Bivariate Causal Discovery using Bayesian Model Selection
Anish Dhir, Samuel Power, Mark van der Wilk
TL;DR
This work reframes bivariate causal discovery as Bayesian model selection, relaxing strict identifiability constraints by embedding causal assumptions into priors and treating direction as competing BCMs. By using a Gaussian process latent variable model (GPLVM) to flexibly model the joint distribution, the approach can distinguish X → Y from X ← Y even when distribution-equivalent under likelihoods holds, leveraging the Independent Causal Mechanisms (ICM) principle and separable priors. The authors derive conditions under which marginal likelihoods discriminate causal directions, provide a statistical test for the asymmetry, and analyze performance under model misspecification. Empirically, the GPLVM-based method outperforms restricted identifiability methods and other flexible baselines across real and synthetic datasets, highlighting the practical value of Bayesian model selection with expressive priors for causal discovery. The work also discusses robustness to misspecification and outlines extensions to deeper models, underscoring the method’s potential for real-world causal inference tasks.
Abstract
Much of the causal discovery literature prioritises guaranteeing the identifiability of causal direction in statistical models. For structures within a Markov equivalence class, this requires strong assumptions which may not hold in real-world datasets, ultimately limiting the usability of these methods.
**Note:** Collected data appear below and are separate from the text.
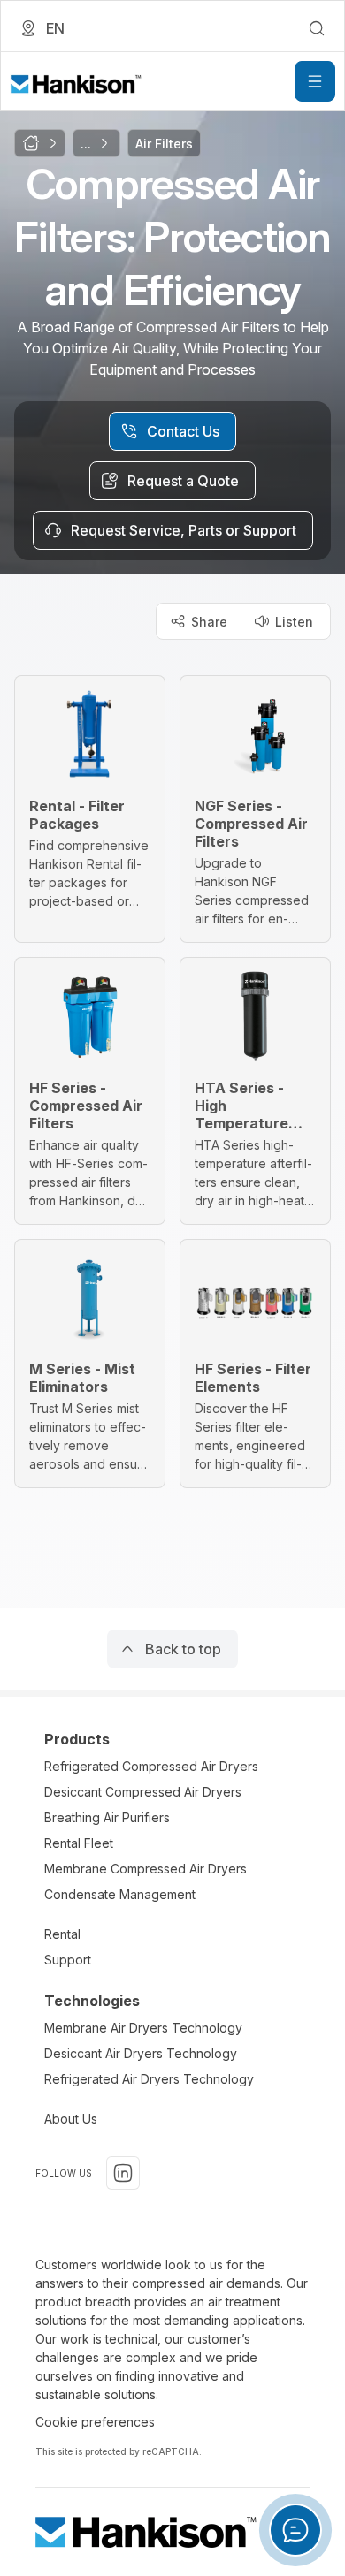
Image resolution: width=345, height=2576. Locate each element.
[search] (316, 28)
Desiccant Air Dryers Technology (140, 2053)
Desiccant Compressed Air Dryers (143, 1791)
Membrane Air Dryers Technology (143, 2027)
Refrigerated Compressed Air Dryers (151, 1766)
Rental (62, 1933)
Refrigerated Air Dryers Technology (149, 2078)
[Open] (315, 81)
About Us (70, 2118)
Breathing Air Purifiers (107, 1817)
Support (67, 1959)
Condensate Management (120, 1894)
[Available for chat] (295, 2530)
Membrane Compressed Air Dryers (145, 1868)
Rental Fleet (78, 1842)
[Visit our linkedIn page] (123, 2173)
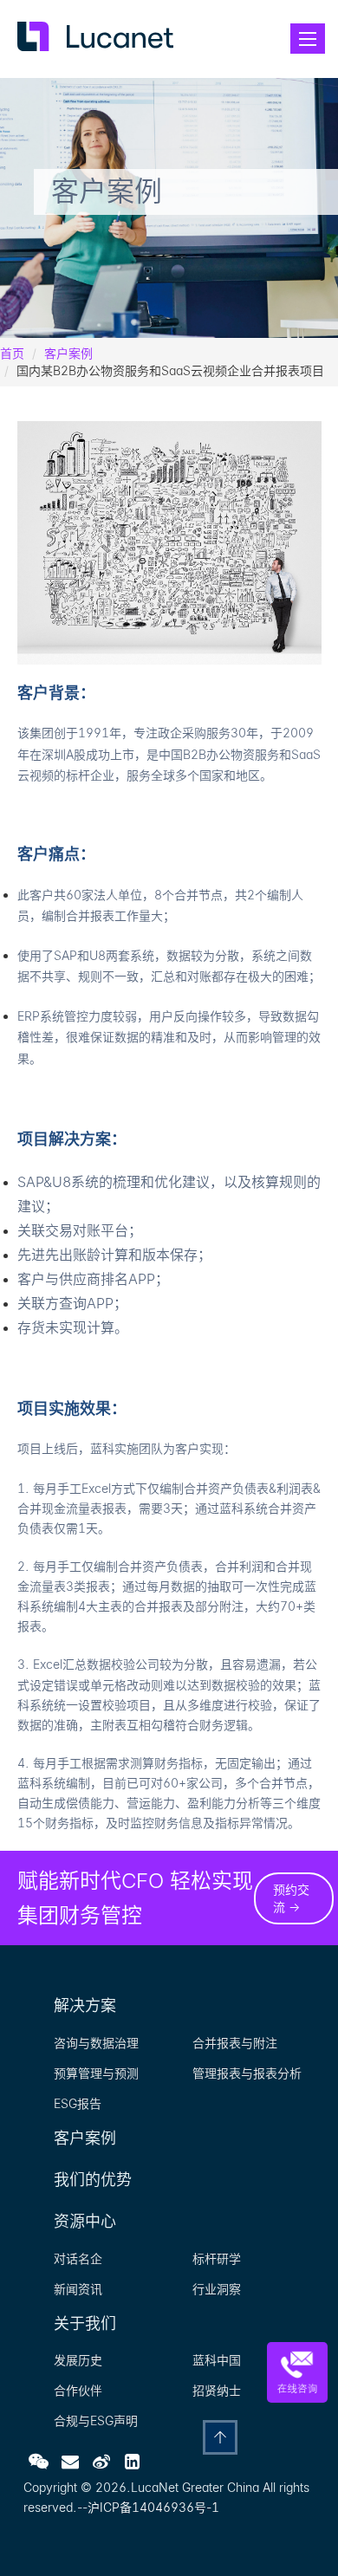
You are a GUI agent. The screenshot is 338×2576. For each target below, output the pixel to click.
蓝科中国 (216, 2359)
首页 (12, 353)
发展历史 (78, 2359)
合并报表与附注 (234, 2042)
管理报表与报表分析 (247, 2073)
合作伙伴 (78, 2390)
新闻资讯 (78, 2288)
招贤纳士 (216, 2390)
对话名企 (78, 2258)
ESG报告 (77, 2103)
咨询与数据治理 (96, 2042)
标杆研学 (216, 2258)
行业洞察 (216, 2288)
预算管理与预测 (96, 2073)
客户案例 (68, 353)
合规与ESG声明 (96, 2420)
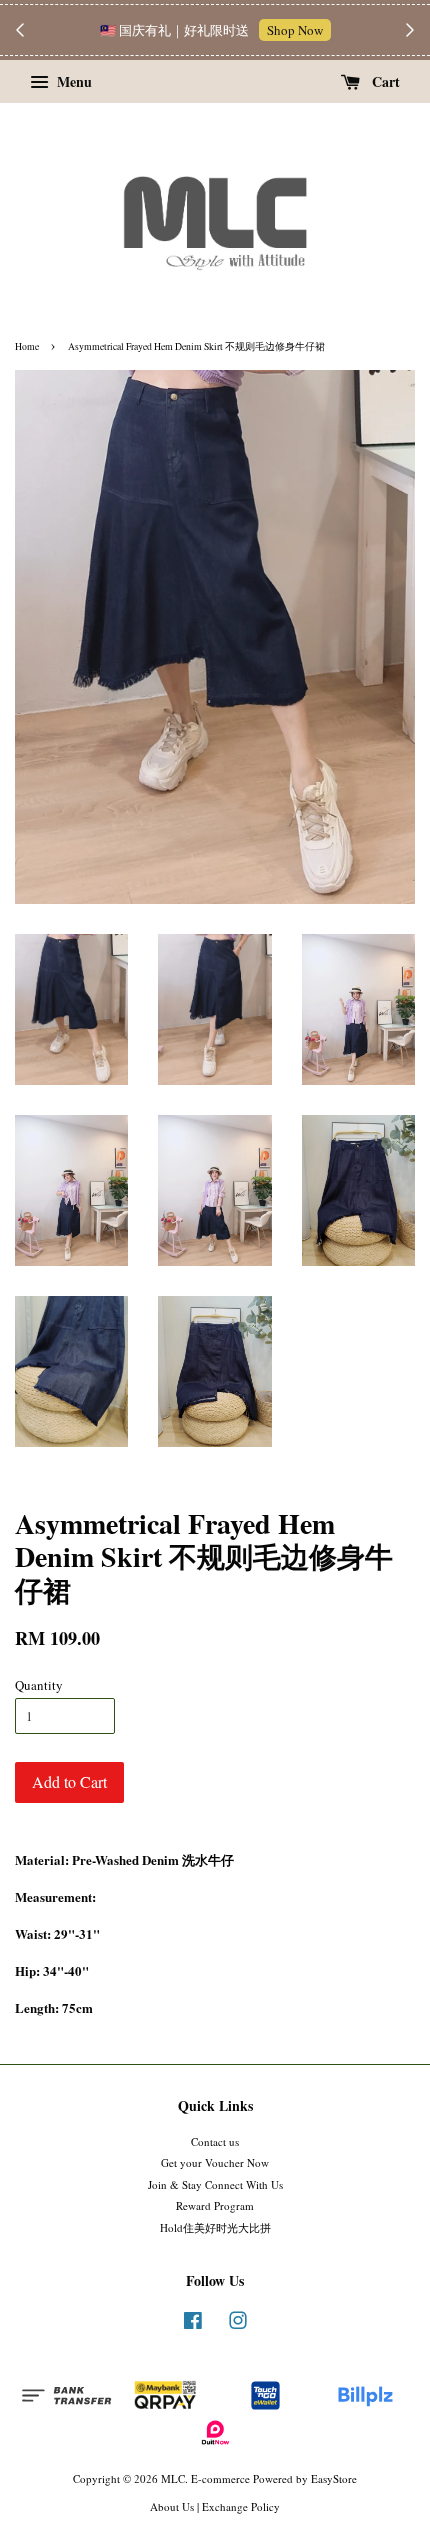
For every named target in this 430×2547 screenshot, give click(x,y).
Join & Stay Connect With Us (215, 2184)
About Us (172, 2506)
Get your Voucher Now (215, 2162)
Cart (384, 81)
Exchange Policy (241, 2506)
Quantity (39, 1685)
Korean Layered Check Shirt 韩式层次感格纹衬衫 (216, 41)
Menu (72, 81)
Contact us (215, 2141)
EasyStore (334, 2478)
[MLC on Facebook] (193, 2324)
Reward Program (215, 2205)
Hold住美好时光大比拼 (215, 2227)
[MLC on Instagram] (238, 2324)
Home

Building on previous attempts, we show how to incorporate causal assumptions within the Bayesian framework. Identifying causal direction then becomes a Bayesian model selection problem. This enables us to construct models with realistic assumptions, and consequently allows for the differentiation between Markov equivalent causal structures. We analyse why Bayesian model selection works in situations where methods based on maximum likelihood fail. To demonstrate our approach, we construct a Bayesian non-parametric model that can flexibly model the joint distribution. We then outperform previous methods on a wide range of benchmark datasets with varying data generating assumptions.